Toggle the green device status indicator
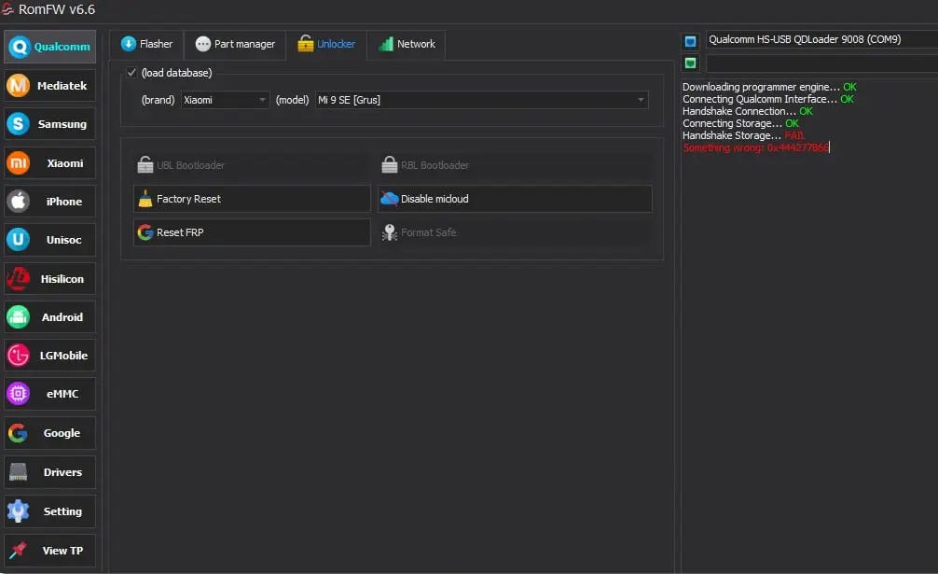 click(689, 62)
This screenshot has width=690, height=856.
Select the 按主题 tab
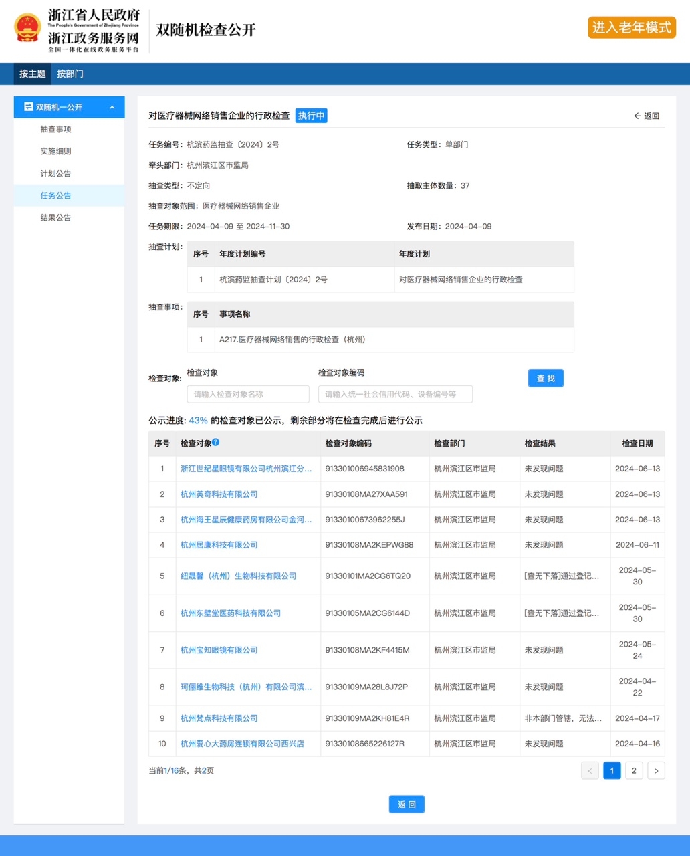coord(33,74)
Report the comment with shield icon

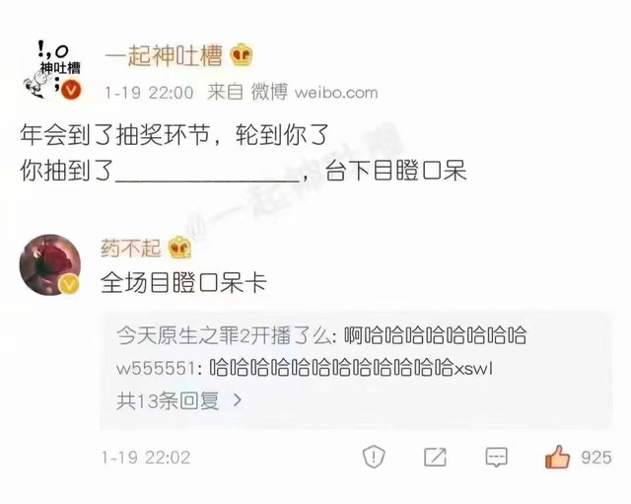(x=374, y=457)
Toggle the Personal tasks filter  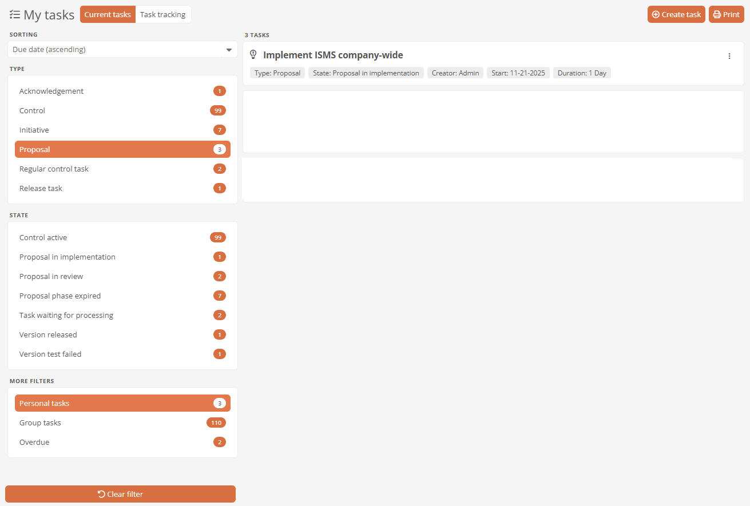(x=122, y=403)

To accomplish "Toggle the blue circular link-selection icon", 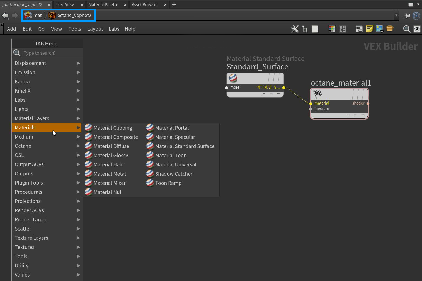I will (x=416, y=16).
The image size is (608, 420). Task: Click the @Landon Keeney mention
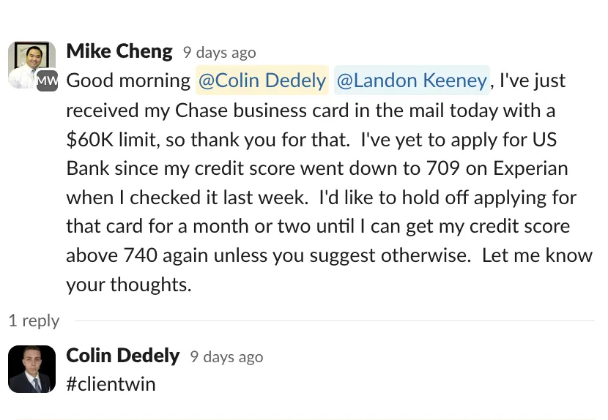point(412,80)
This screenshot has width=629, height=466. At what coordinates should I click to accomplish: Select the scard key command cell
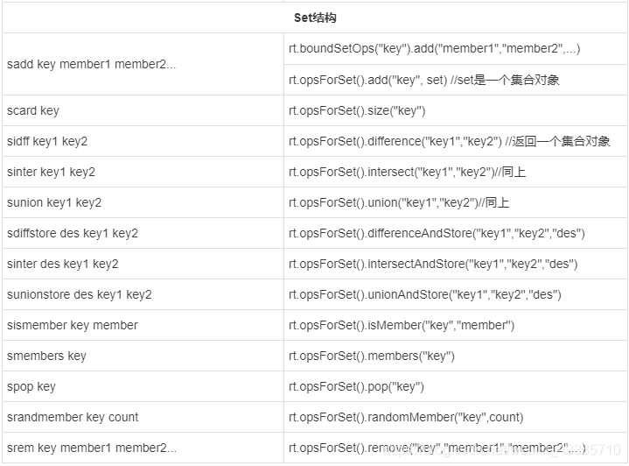32,111

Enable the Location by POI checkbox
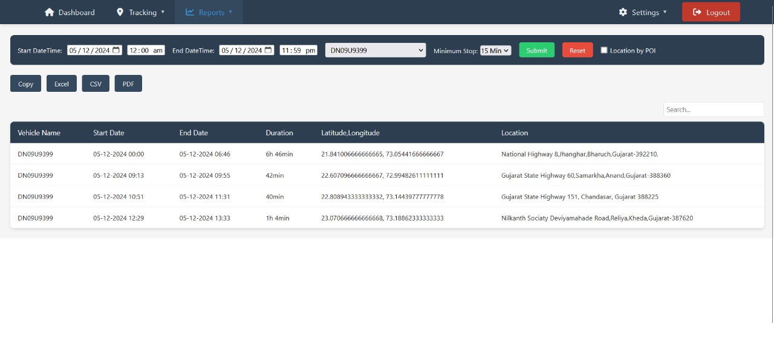[603, 50]
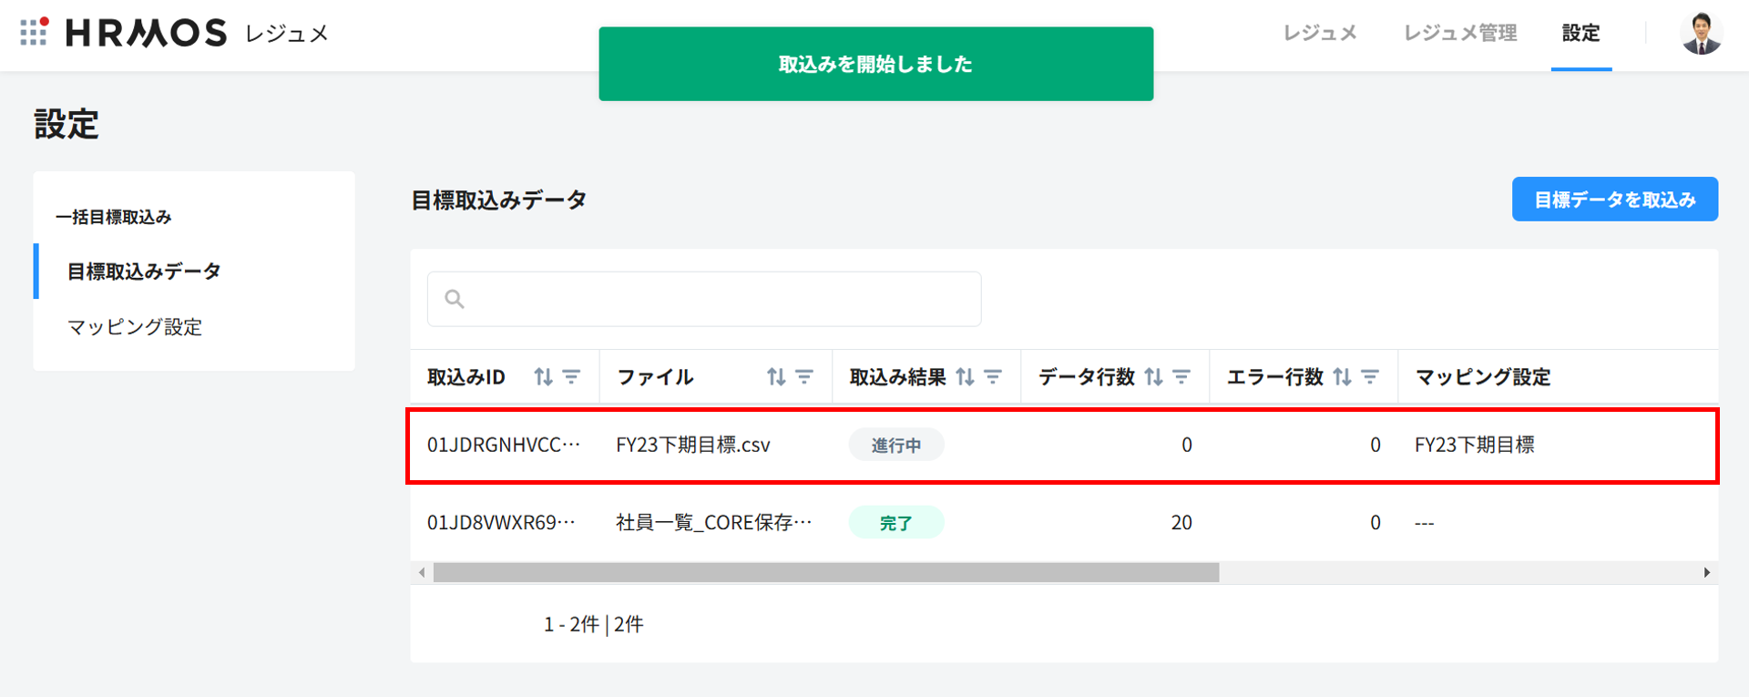Open マッピング設定 in the sidebar
The height and width of the screenshot is (697, 1749).
click(x=135, y=327)
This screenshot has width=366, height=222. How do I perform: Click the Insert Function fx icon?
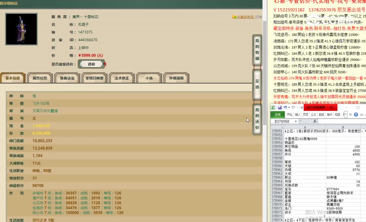315,121
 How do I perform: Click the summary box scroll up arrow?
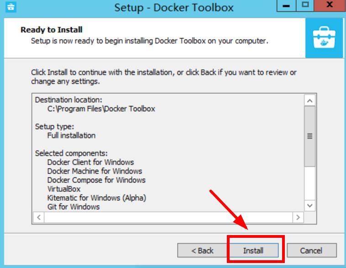[x=309, y=101]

* [Your objective]
Print the lines from the line containing "Enable the Location by POI checkbox" through the last line of the listing, exactly as they stand, and leave any pictures out.

* [Answer for this exercise]
Enable the Location by POI checkbox
[603, 50]
Open マッピング設定 in the sidebar
The height and width of the screenshot is (697, 1749).
click(x=135, y=327)
This screenshot has width=366, height=222. How do I perform: Click the Insert Function fx icon?
315,121
 How do I perform: Click the summary box scroll up arrow?
[x=309, y=101]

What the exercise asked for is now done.